Actions to take.
A – In the passage on religious factors behind the English colonies, in what year did the Puritans obtain a royal charter to form the Massachusetts Bay Colony?
B – Continue the passage on religious factors behind the English colonies from its final sentence.

Religious factors that contributed to the establishment of the English colonies occurred in Massachusetts, Rhode Island, Connecticut, Pennsylvania and Maryland.
In England, due to Henry VIII 's action upon breaking his ties with the Roman Catholic Church and making himself head of the Church of England, it stimulated religious reformers into carry out purification of English Christianity. These religious reformers, known as Puritans wanted to reform the Church of England from within. Therefore, in 1629, Puritans secured a royal charter to form the Massachusetts Bay Colony. They proposed to establish a settlement in the Massachusetts area, where Boston would become the core of Puritan society. The Puritans didn't want to separate from the Church of England, but rather separate from its impurities.

Data lines.
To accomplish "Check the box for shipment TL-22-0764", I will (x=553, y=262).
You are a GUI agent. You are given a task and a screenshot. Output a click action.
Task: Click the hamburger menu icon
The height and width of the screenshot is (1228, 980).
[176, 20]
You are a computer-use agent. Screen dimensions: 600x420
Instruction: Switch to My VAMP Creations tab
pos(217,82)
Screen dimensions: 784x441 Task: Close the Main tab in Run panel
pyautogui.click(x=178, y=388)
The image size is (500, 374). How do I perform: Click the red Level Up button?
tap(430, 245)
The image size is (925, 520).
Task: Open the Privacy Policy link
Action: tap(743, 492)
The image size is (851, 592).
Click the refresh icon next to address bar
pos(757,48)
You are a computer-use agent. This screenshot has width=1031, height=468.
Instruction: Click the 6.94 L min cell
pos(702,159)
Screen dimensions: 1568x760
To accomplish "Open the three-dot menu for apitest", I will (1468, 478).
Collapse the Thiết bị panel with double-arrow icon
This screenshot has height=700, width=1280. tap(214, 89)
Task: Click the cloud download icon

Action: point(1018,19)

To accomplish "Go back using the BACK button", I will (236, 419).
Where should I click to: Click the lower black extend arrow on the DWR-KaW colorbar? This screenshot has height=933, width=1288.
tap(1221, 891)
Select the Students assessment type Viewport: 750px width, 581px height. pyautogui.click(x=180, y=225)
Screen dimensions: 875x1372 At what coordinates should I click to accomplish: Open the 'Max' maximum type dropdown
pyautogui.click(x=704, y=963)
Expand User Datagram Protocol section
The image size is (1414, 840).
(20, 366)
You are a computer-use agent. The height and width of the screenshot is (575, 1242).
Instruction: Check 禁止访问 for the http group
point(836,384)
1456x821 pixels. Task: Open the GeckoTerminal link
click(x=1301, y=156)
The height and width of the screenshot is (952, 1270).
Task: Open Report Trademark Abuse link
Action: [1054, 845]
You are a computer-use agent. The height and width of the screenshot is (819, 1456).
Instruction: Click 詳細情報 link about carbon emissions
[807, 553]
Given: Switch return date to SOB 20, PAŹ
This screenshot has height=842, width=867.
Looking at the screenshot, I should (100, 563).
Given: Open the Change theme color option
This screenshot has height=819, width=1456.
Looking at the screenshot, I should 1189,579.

Response list.
A – 1629

B –
In Rhode Island, people such as Roger Williams and Anne Hutchinson challenged the Church of England as well as Puritan beliefs. Anne Hutchinson argues that people had the ability to talk to God, and that it was unnecessary to go to Church as well as reading the Bible. Roger Williams, also with radical ideas, questions whether the government had the right to regulate religious behavior. Also, he pursued people to make a clean break from the Church of England. In Rhode Island, Williams established a Baptist church, with freedom of religion. He encouraged no taxes to support a state church as well as no oaths regarding religious beliefs. Rhode Island was the shelter for banished religious rebels and the religious tolerance made Rhode Island more liberal than any other of the English settlements.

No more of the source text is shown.